__TASK GOAL__
Could you continue the article about the Rice computer security course and its Hack-A-Vote project, picking up after its last sentence?

By Jaclyn Youngblood     11/6/08 6:00pm

If you give a Rice student electronic voting machine source code, he may want to tamper with it. He may if he is taking COMP527: Computer Systems Security with Associate Professor of Computer Science Dan Wallach.The course focuses on computer systems security in a broad sense, surveying topics such as cryptography, the encryption of data for security purposes; operating system design; and web security and distributed systems security, Wallach said.

Class member and Jones College senior Christopher Warrington said the relationship between security, secrecy and information integrity is also explored.

Electronic voting machine security is specifically targeted with the first project of the course, Hack-A-Vote. The project sets up a hypothetical world in which the student is an employee of the imaginary Hack-A-Vote Corporation. Students are expected to manipulate the outcome of an election by hacking the votes in an undetected fashion.



The project consists of two phases. Students first hack the provided source code, which is a set of programming statements understandable by the computer processor. After the code has been changed, it is audited by two other groups in the class.

"It is easy to add malicious code [to benign source code]," Warrington said.

He said the difficulty lies in how hard it is to detect the changes.

Wallach said certain changes might be easier to spot than others.

"When you add changes, they are more likely to be found," Wallach said. "If you just delete parts of the code, that is less likely to be detected."

The source code the class uses was written by a former student of Wallach's, David Price (Jones '03). Wallach said he leaves the directions vague so that students will be creative. Students in previous years have implemented hacks that enabled the voter to cast multiple votes, enabled the machine to ignore votes altogether and substituted the students' own votes for the documented votes.

__DATA EXTRACT__
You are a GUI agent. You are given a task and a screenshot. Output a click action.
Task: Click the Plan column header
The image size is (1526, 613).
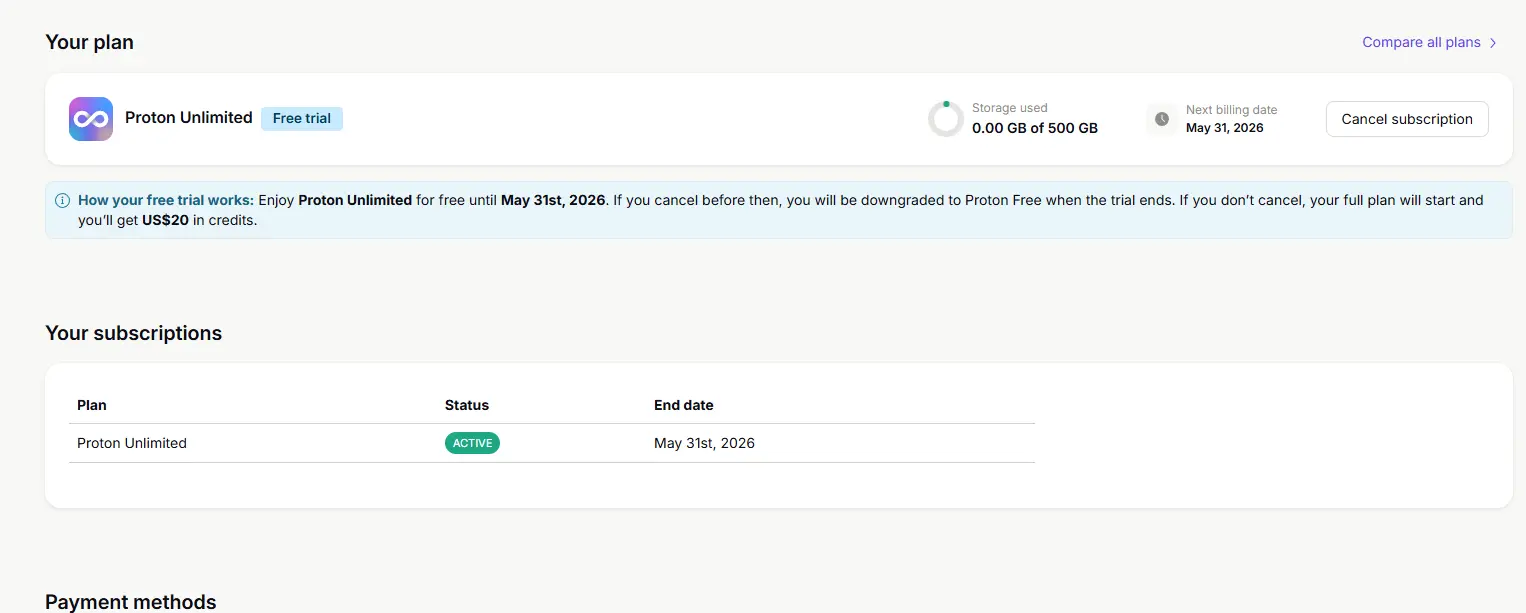click(92, 405)
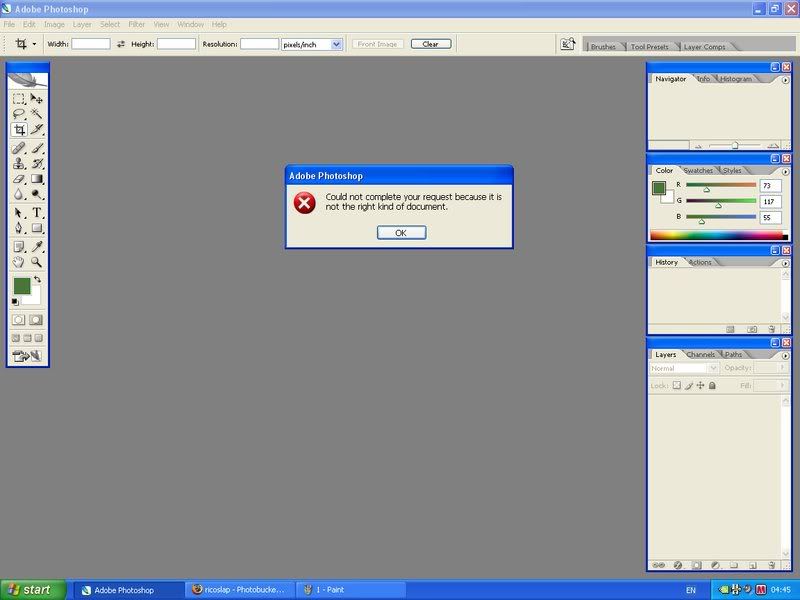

__ANSWER TO THE EXERCISE__
The project has recently caught the attention of several media sources. Rice News and Media Relations played a role in getting the word out about the Hack-A-Vote project, Wallach said. MSNBC, Yahoo! and the Houston Chronicle have written articles about the Hack-A-Vote project and its translation to national elections.

Despite this publicity, Wallach thinks the press in general has given less attention to the issue of electronic voting security than in the past. He said poorly-calibrated touch screen electronic voting machines can result in the machine thinking the voter has touched a different area than he actually has, which can lead to vote flipping, where a vote for one party is counted as a vote for a different party. Human factors like errors in calibration, coupled with bad engineering design and even malicious intent, can increase the likelihood of error in electronic voting machines, Wallach said.

Wallach said electronic voting machine security will be easier to analyze after the election is over.

"Depending on what goes wrong and what goes right, things could move very quickly," he said.